The function of the ripening-related endo-1,4-beta-D-glucanase (EGase) CaCel1 in fruit softening was investigated by suppression of CaCel1 gene expression in transgenic pepper (Capsicum annuum L.) plants using constitutive expression of a truncated sense CaCel1 transgene. In suppressed lines, immunodetectable CaCel1 protein and extractable CMCase activity were reduced to at or below the limit of detection in ripe mature red fruit, suggesting that in pepper ripening-related CMCase activity is the product of a single gene. However, the abundances of two mRNAs derived from the CaCel1 gene by differential transcription initiation were affected differently in suppressed lines. Accumulation of a 1.7 kb CaCel1 transcript was strongly suppressed, whereas the abundance of a 2.1 kb CaCel1 transcript was only partially reduced. This implies that the 1.7 kb mRNA is responsible for producing CaCel1 protein, while the 2.1 kb mRNA is translationally inactive, and as such is recalcitrant to co-suppression. Chelator-soluble polyuronides exhibited little or no depolymerization during ripening, but matrix glycans including xyloglucan were extensively depolymerized. Depolymerization of non-xyloglucan matrix glycans was the prominant cell wall change observed during pepper ripening. However, the lack of CaCel1 activity in suppressed fruit had no detectable effect on ripening-related matrix glycan depolymerization, which occurred at wild-type levels. Recombinant CaCel1 protein purified from a transgenic pepper line over-expressing functional CaCel1 was active against pepper matrix glycans in vitro, and showed greater activity against non-xyloglucan polysaccharides than against xyloglucan. Transgenic suppression of CaCel1 EGase activity has not identified the natural cell wall substrate for this enzyme, and shows that activities other than CaCel1 are responsible for the depolymerization of matrix glycans occurring during ripening in pepper.

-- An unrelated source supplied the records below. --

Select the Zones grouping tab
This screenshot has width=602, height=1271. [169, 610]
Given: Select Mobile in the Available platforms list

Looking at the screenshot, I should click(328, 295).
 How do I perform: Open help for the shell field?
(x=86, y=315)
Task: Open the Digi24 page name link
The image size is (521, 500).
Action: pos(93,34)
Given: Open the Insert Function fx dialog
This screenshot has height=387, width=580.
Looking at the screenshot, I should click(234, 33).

Constitutive overexpression of a ripening-related pepper endo-1,4-beta-glucanase in transgenic tomato fruit does not increase xyloglucan depolymerization or fruit softening.

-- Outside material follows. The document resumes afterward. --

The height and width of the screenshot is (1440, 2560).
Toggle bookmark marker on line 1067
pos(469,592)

The ripening-related pepper endo-1,4-beta-D-glucanase (EGase) CaCel1 was over-expressed in transgenic tomato plants under the control of the constitutive 35S promoter to investigate the effects on plant growth and fruit softening of high levels of a potential cell wall-degrading activity. In transgenic fruit, recombinant CaCel1 protein was associated with a high-salt putative cell wall fraction, and extractable CMCase activity was increased by up to 20-fold relative to controls. However, the effects of high levels of EGase activity on fruit cell wall metabolism were relatively small. The largest consequence observed was a decrease of up to 20% in the amount of matrix glycans in a 24% KOH-soluble fraction consisting of polysaccharides tightly bound to cellulose. This decrease was confined to polysaccharides other than xyloglucan, did not affect the size distribution of remaining molecules, and was not correlated with a corresponding increase in glycans in a 4% KOH-soluble fraction loosely bound to cellulose, suggesting that the missing polymers had been degraded to fragments small enough to be lost from the extracts. The amount of matrix glycans in the 4% KOH-soluble fraction was not substantially changed, but the size distribution showed a small relative increase in the amount of polymers in a peak eluting close to a linear dextran marker of 71 kDa. This could be due either to an increase in the amount of polymers of this size, or to a loss from the extract of other polymers present in peaks of higher molecular weight. Transgenic fruit were not softer than controls but appeared the same or slightly firmer at both green and red developmental stages, and no differences in plant vegetative growth were observed. CaCel1 did not cause depolymerization of tomato fruit xyloglucan in vivo, but differences in the amount or molecular weight profile of other matrix glycans were observed. The data suggest that degradation of a proportion of matrix glycans other than xyloglucan does not result in fruit softening, and that fruit softening is not limited by the amount of EGase activity present during ripening.